Consta nos autos que o impetrante era 3º Sargento da Polícia Militar e foi excluído das fileiras por decisão proferida pelo Comandante Geral mediante processo administrativo que correu perante o Conselho de Disciplina, por estar enquadrado no comportamento mau, após haver sofrido várias punições disciplinares, sem que isso surtisse qualquer efeito em sua conduta. Inconformado, F.L.S.C. entrou na justiça alegando que sua exclusão deveria decorrer de decisão judicial proferida pelo Tribunal de Justiça, como explicita o art. 125, § 4º.
No Mandado de Segurança, o autor argumenta que o art. 125, § 4º rege que compete à Justiça Militar estadual, processar e julgar os policiais militares e bombeiros militares nos crimes militares definidos em lei, cabendo ao tribunal competente decidir sobre a perda do posto e da patente dos oficiais e da graduação das praças.
Todavia, o relator do processo, Des. Josué de Oliveira, pondera que em particular, a Lei Complementar Estadual nº 53, de 1990, Estatuto dos Policiais Militares de Mato Grosso do Sul, prevê de forma expressa a competência do Comandante Geral para aplicar ao policial militar a pena de exclusão a bem da disciplina.
O relator analisa que a conclusão da exclusão de F.L.S.C. foi de que ele não pôde permanecer na Polícia Militar por ter violado preceitos da hierarquia militar e por ter praticado vários atos que o desabonam, devendo ser-lhe aplicada a penalidade administrativa de exclusão da Polícia Militar a bem da disciplina.

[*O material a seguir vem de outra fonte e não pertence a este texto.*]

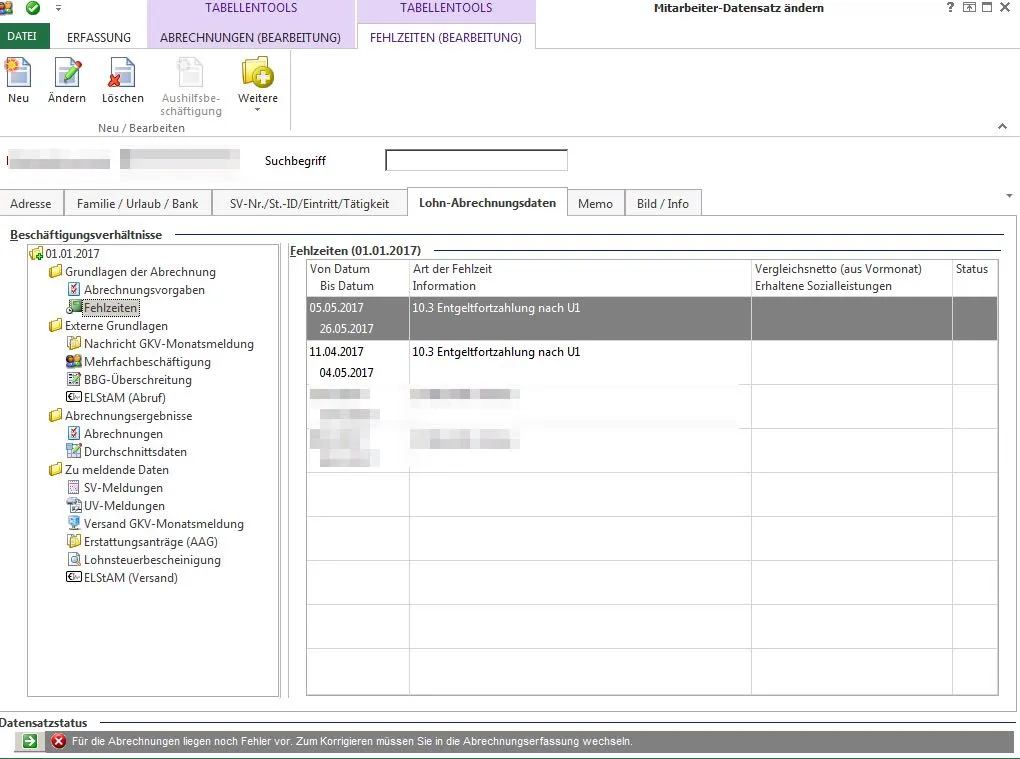Switch to the Adresse tab
The height and width of the screenshot is (759, 1020).
pyautogui.click(x=31, y=203)
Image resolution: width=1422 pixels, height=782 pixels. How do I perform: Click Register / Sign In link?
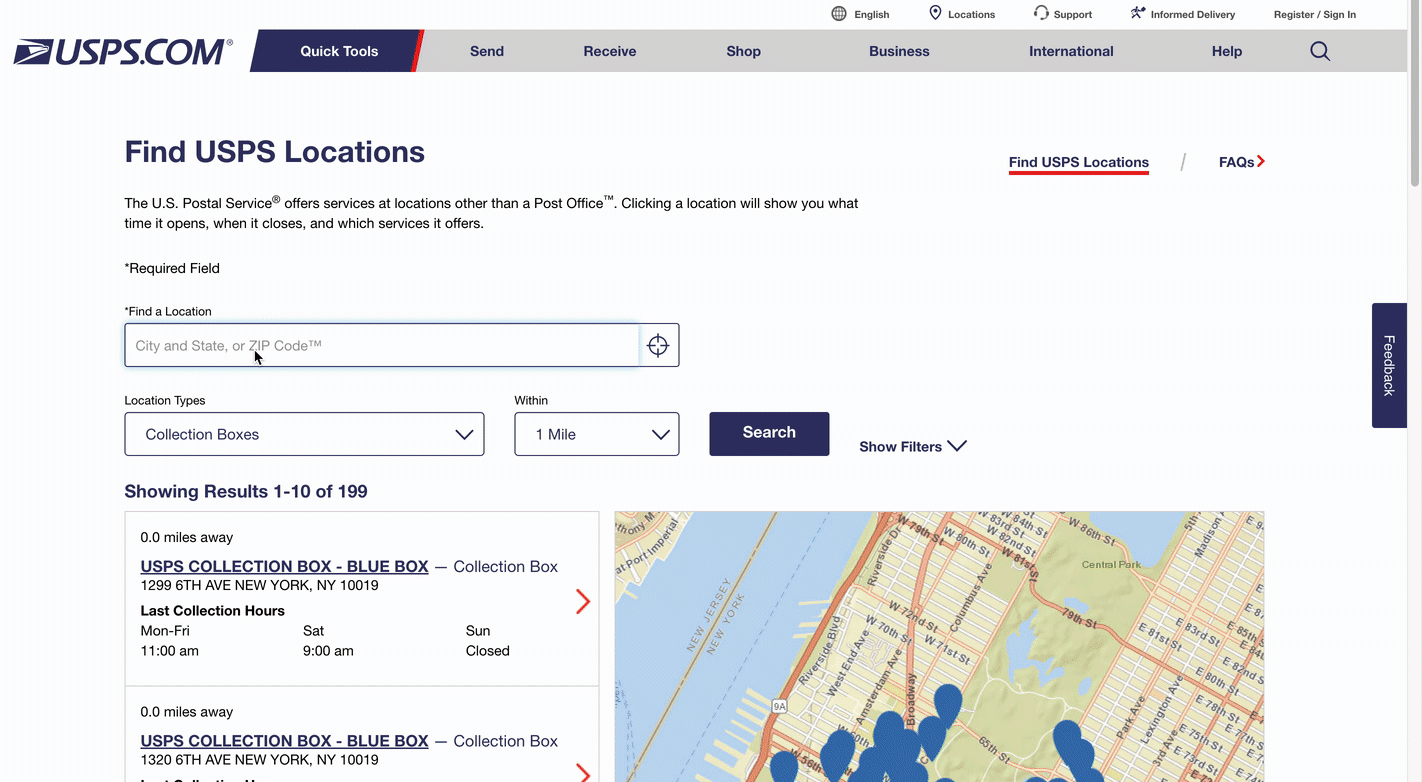tap(1314, 14)
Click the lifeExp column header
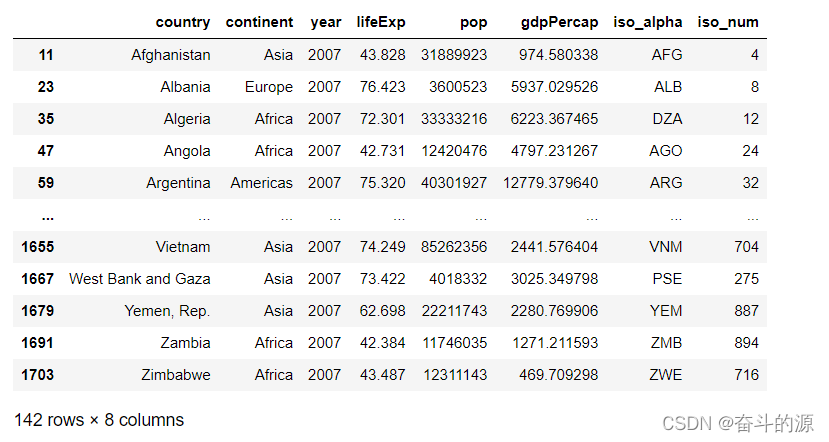Screen dimensions: 829x442 pos(381,22)
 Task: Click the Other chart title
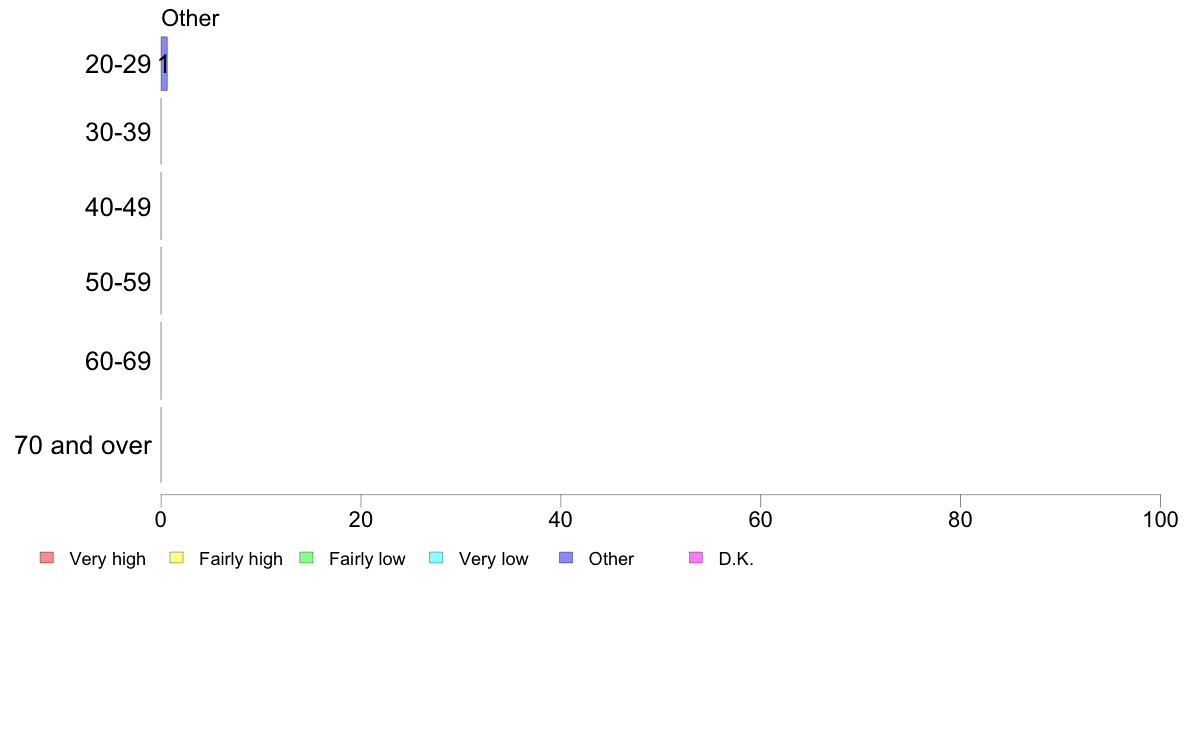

Assim, o relator concluiu em seu voto que encontram-se devidamente demonstradas tanto a competência do Comandante Geral da Polícia Militar para aplicar a pena administrativa de exclusão da praça a bem da disciplina, quanto à regularidade do procedimento que resultou na exclusão do impetrante, de sorte que não há falar em violação a qualquer direito líquido e certo do ex-militar. Com isso, foi denegada a segurança, ficando revogada a liminar inicialmente concedida.